EXERCISE BRIEF>
The response should consist of the data reproduced word for word.

RECORDS PROVIDED>
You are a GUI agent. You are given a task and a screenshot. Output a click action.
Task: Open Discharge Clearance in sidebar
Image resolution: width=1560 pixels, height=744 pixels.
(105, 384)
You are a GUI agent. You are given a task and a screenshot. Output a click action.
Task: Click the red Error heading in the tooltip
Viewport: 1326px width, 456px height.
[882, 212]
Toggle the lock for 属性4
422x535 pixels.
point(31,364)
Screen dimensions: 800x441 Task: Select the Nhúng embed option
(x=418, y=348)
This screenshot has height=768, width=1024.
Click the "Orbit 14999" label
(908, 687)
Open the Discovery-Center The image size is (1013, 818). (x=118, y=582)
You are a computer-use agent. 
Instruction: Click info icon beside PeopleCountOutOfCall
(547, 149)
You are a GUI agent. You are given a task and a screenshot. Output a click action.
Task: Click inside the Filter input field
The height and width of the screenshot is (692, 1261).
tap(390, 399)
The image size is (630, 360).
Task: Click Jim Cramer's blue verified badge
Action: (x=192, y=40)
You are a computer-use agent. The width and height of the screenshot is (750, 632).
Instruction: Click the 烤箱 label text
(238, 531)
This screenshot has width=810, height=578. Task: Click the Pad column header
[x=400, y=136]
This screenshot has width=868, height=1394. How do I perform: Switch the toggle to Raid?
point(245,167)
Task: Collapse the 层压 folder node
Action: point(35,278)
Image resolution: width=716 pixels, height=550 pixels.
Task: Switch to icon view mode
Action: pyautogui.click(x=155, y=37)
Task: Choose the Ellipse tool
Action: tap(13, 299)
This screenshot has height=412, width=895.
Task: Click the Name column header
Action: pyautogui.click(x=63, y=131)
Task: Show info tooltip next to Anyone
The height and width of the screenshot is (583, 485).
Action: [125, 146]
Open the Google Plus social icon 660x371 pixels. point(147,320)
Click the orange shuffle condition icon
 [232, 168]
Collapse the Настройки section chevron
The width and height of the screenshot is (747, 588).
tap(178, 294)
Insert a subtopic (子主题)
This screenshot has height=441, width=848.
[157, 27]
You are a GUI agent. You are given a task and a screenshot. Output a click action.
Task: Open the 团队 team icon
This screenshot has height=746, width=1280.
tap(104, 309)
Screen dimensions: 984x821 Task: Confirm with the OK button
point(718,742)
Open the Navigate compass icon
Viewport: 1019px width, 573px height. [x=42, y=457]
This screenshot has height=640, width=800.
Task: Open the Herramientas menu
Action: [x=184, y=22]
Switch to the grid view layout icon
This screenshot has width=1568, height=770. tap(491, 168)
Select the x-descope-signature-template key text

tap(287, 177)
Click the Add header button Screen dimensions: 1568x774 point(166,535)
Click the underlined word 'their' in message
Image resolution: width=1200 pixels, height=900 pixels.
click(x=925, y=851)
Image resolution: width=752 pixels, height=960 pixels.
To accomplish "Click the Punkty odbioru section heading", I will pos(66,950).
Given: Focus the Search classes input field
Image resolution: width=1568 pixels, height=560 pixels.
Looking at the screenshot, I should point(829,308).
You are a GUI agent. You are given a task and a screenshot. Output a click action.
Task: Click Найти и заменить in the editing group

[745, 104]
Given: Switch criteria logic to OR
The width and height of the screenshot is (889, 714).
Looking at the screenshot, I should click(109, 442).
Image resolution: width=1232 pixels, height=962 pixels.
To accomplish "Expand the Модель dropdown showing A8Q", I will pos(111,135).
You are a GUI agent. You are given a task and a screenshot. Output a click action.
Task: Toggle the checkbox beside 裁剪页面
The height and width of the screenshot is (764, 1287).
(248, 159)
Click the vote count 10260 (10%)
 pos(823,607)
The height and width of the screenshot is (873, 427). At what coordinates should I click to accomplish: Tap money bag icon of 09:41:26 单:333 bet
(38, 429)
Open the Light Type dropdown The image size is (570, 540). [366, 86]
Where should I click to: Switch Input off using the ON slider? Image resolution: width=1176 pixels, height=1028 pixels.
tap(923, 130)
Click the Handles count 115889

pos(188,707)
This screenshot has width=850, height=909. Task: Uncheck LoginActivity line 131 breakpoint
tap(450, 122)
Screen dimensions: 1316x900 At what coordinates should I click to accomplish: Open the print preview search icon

SOLVED PROBLEM>
You are a GUI agent. You are given a task and a screenshot. Output a click action.
Task: Open Discharge Clearance in sidebar
Image resolution: width=1560 pixels, height=744 pixels.
(105, 384)
You are a GUI agent. You are given a task and a screenshot. Output a click action.
Task: Click the red Error heading in the tooltip
Viewport: 1326px width, 456px height.
[882, 212]
Toggle the lock for 属性4
422x535 pixels.
point(31,364)
Screen dimensions: 800x441 Task: Select the Nhúng embed option
(x=418, y=348)
This screenshot has height=768, width=1024.
Click the "Orbit 14999" label
(908, 687)
Open the Discovery-Center The image size is (1013, 818). (x=118, y=582)
You are a computer-use agent. 
Instruction: Click info icon beside PeopleCountOutOfCall
(547, 149)
You are a GUI agent. You are given a task and a screenshot. Output a click action.
Task: Click inside the Filter input field
The height and width of the screenshot is (692, 1261).
tap(390, 399)
The image size is (630, 360).
Task: Click Jim Cramer's blue verified badge
Action: (x=192, y=40)
You are a computer-use agent. The width and height of the screenshot is (750, 632).
Instruction: Click the 烤箱 label text
(238, 531)
This screenshot has width=810, height=578. Task: Click the Pad column header
[x=400, y=136]
This screenshot has width=868, height=1394. How do I perform: Switch the toggle to Raid?
point(245,167)
Task: Collapse the 层压 folder node
Action: point(35,278)
Image resolution: width=716 pixels, height=550 pixels.
Task: Switch to icon view mode
Action: pyautogui.click(x=155, y=37)
Task: Choose the Ellipse tool
Action: tap(13, 299)
This screenshot has height=412, width=895.
Task: Click the Name column header
Action: pyautogui.click(x=63, y=131)
Task: Show info tooltip next to Anyone
The height and width of the screenshot is (583, 485).
Action: [125, 146]
Open the Google Plus social icon 660x371 pixels. point(147,320)
Click the orange shuffle condition icon
 [232, 168]
Collapse the Настройки section chevron
The width and height of the screenshot is (747, 588).
tap(178, 294)
Insert a subtopic (子主题)
This screenshot has height=441, width=848.
[157, 27]
You are a GUI agent. You are given a task and a screenshot. Output a click action.
Task: Open the 团队 team icon
This screenshot has height=746, width=1280.
tap(104, 309)
Screen dimensions: 984x821 Task: Confirm with the OK button
point(718,742)
Open the Navigate compass icon
Viewport: 1019px width, 573px height. [x=42, y=457]
This screenshot has height=640, width=800.
Task: Open the Herramientas menu
Action: [x=184, y=22]
Switch to the grid view layout icon
This screenshot has width=1568, height=770. tap(491, 168)
Select the x-descope-signature-template key text

tap(287, 177)
Click the Add header button Screen dimensions: 1568x774 point(166,535)
Click the underlined word 'their' in message
Image resolution: width=1200 pixels, height=900 pixels.
click(x=925, y=851)
Image resolution: width=752 pixels, height=960 pixels.
To accomplish "Click the Punkty odbioru section heading", I will pos(66,950).
Given: Focus the Search classes input field
Image resolution: width=1568 pixels, height=560 pixels.
Looking at the screenshot, I should point(829,308).
You are a GUI agent. You are given a task and a screenshot. Output a click action.
Task: Click Найти и заменить in the editing group

[745, 104]
Given: Switch criteria logic to OR
The width and height of the screenshot is (889, 714).
Looking at the screenshot, I should click(109, 442).
Image resolution: width=1232 pixels, height=962 pixels.
To accomplish "Expand the Модель dropdown showing A8Q", I will pos(111,135).
You are a GUI agent. You are given a task and a screenshot. Output a click action.
Task: Toggle the checkbox beside 裁剪页面
The height and width of the screenshot is (764, 1287).
(248, 159)
Click the vote count 10260 (10%)
 pos(823,607)
The height and width of the screenshot is (873, 427). At what coordinates should I click to accomplish: Tap money bag icon of 09:41:26 单:333 bet
(38, 429)
Open the Light Type dropdown The image size is (570, 540). [366, 86]
Where should I click to: Switch Input off using the ON slider? Image resolution: width=1176 pixels, height=1028 pixels.
tap(923, 130)
Click the Handles count 115889

pos(188,707)
This screenshot has width=850, height=909. Task: Uncheck LoginActivity line 131 breakpoint
tap(450, 122)
Screen dimensions: 1316x900 At what coordinates should I click to accomplish: Open the print preview search icon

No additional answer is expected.